[Task data — start]

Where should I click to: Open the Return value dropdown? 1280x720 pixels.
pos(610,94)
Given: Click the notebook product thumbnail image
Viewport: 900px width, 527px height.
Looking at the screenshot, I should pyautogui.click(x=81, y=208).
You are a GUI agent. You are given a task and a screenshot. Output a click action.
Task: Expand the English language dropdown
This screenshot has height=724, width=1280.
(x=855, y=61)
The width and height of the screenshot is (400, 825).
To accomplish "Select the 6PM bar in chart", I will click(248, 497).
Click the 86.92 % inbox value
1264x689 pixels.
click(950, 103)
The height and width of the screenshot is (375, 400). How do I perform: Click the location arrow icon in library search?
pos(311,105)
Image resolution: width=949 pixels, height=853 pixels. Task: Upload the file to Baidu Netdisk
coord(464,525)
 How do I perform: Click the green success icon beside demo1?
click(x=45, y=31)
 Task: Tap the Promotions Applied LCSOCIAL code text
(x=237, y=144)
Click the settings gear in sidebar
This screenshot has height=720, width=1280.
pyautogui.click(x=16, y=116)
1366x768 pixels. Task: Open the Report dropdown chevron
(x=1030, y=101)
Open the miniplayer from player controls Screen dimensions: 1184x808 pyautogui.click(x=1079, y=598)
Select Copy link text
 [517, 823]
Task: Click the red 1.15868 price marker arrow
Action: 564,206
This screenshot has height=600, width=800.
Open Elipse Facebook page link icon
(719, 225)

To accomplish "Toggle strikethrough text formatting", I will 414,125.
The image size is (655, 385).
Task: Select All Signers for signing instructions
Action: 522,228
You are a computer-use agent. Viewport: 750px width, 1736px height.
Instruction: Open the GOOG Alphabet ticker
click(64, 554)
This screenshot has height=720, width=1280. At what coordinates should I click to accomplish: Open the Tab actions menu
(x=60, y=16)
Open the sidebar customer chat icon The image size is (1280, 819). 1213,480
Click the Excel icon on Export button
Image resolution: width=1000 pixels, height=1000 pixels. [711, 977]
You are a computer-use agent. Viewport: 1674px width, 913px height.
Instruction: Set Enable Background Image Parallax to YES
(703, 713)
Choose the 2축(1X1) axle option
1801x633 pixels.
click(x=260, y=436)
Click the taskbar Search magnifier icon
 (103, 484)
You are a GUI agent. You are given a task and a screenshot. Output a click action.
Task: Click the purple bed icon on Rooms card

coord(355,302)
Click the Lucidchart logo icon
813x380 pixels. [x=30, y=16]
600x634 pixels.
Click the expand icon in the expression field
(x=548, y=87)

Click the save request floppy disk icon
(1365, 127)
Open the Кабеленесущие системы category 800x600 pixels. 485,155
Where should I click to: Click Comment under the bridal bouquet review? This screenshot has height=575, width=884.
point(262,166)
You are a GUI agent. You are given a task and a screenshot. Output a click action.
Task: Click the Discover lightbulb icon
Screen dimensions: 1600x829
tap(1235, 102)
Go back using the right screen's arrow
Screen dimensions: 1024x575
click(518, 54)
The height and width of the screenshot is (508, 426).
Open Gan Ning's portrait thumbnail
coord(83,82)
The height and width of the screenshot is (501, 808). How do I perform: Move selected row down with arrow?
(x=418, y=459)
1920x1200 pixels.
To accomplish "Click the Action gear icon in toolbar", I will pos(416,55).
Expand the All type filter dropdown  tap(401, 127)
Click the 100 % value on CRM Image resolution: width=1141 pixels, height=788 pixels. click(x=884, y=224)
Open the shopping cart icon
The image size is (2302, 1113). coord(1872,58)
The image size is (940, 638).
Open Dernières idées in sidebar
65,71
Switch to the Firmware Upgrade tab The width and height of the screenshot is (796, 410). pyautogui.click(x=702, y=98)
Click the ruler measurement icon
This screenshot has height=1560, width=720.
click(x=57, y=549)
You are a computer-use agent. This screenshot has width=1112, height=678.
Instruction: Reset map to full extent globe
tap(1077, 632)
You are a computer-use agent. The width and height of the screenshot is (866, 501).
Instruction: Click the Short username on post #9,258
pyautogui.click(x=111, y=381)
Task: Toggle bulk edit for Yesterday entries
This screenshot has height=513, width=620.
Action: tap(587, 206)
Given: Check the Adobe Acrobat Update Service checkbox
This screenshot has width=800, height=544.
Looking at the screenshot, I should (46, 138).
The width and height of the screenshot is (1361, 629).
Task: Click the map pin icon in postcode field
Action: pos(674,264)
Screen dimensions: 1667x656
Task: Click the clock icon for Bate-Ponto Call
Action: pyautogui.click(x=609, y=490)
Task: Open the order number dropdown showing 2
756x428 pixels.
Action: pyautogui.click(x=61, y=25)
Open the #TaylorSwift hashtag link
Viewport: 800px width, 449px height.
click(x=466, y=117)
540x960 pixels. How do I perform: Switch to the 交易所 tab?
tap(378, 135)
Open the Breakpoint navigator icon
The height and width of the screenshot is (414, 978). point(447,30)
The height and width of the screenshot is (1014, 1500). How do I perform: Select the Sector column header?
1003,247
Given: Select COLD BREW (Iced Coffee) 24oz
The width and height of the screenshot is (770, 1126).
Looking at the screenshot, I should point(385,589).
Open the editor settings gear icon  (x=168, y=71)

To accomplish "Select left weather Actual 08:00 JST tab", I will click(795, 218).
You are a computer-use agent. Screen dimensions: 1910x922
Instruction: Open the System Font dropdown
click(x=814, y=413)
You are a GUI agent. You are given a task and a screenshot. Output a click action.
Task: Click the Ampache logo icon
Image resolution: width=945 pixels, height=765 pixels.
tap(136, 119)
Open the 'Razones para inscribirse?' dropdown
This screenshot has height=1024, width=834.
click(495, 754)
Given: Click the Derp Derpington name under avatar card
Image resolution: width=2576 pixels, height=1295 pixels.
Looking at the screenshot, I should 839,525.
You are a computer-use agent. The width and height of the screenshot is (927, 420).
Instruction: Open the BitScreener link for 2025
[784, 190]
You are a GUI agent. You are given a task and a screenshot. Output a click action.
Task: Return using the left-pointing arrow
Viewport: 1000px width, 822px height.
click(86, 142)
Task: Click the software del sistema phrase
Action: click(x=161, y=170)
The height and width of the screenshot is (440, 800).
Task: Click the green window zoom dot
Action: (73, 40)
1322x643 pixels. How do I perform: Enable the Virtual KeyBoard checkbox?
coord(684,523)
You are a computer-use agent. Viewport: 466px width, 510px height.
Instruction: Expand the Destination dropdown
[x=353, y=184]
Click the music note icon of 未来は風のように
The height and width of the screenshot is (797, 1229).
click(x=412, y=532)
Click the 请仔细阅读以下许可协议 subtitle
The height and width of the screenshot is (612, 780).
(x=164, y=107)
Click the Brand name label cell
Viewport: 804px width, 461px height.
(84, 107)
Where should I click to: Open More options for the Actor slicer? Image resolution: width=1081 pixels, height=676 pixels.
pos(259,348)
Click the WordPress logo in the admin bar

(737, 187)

[Task data — finish]

Set out exactly the run of lines that begins at the line holding "1322x643 pixels. How" and ends at the last line of the data.

1322x643 pixels. How do I perform: Enable the Virtual KeyBoard checkbox?
coord(684,523)
You are a computer-use agent. Viewport: 466px width, 510px height.
Instruction: Expand the Destination dropdown
[x=353, y=184]
Click the music note icon of 未来は風のように
The height and width of the screenshot is (797, 1229).
click(x=412, y=532)
Click the 请仔细阅读以下许可协议 subtitle
The height and width of the screenshot is (612, 780).
(x=164, y=107)
Click the Brand name label cell
Viewport: 804px width, 461px height.
(84, 107)
Where should I click to: Open More options for the Actor slicer? Image resolution: width=1081 pixels, height=676 pixels.
pos(259,348)
Click the WordPress logo in the admin bar

(737, 187)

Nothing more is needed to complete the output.